The dollar daily cycle peaked on Wednesday, Day 6. It formed a weekly swing by on Thursday and closed lower again on Friday, which was day 8.
The current daily cycle follows a left translated, failed cycle so we can expect this cycle is to also form as a left translated cycle and to break below the previous daily cycle low. The dollar needs another 2 weeks to enter the timing band for a daily cycle low. Then the timing band can extend out for up to another two weeks.
Friday was day 6 for the new daily equity cycle.
Friday saw a swing high form. Since the previous daily cycle formed as an right translated daily cycle, I expect to see the current daily cycle break out to a new daily cycle high, therefore negating this swing high. Since the current daily equity cycle is on day six we expect the daily cycle to run for another 5 to 8 weeks, printing a cycle low in May or June.

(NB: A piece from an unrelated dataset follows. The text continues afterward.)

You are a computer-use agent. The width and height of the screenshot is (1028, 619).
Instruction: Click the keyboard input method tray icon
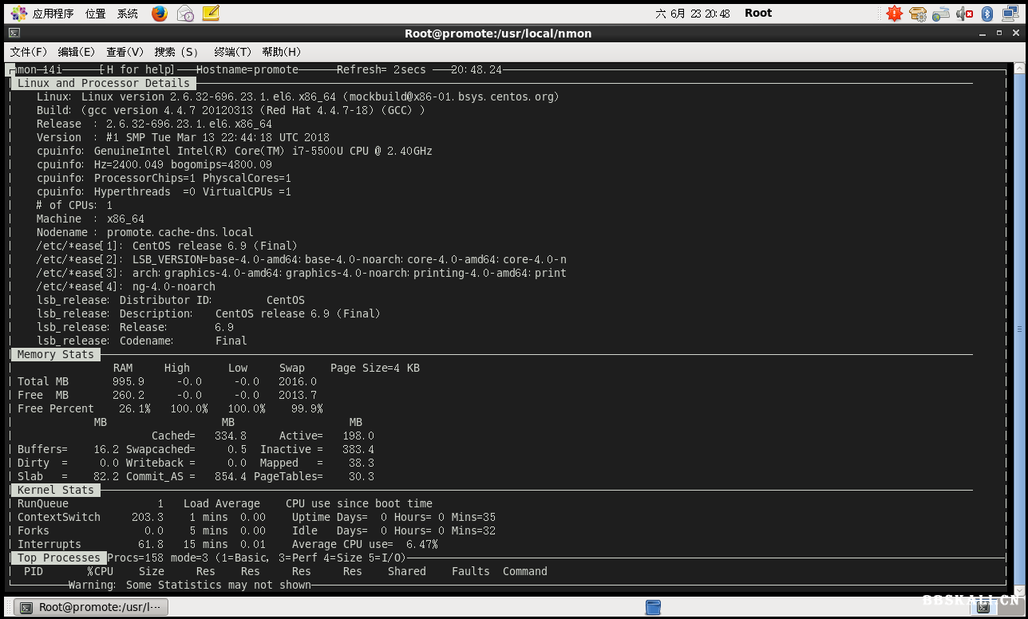(x=941, y=14)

The Miners printed a weekly swing low this week.
A weekly swing low is necessary to print an intermediate cycle low. Last week was week 29. That is deep in the timing band for an intermediate cycle low. The odds are pretty good that this is it. Even with a weekly swing low in hand, the Miners will need to travel about 100 points north to break up through the declining cycle trend line to confirm a new intermediate cycle.
Forming a right translated daily cycle will also help to confirm a new intermediate cycle.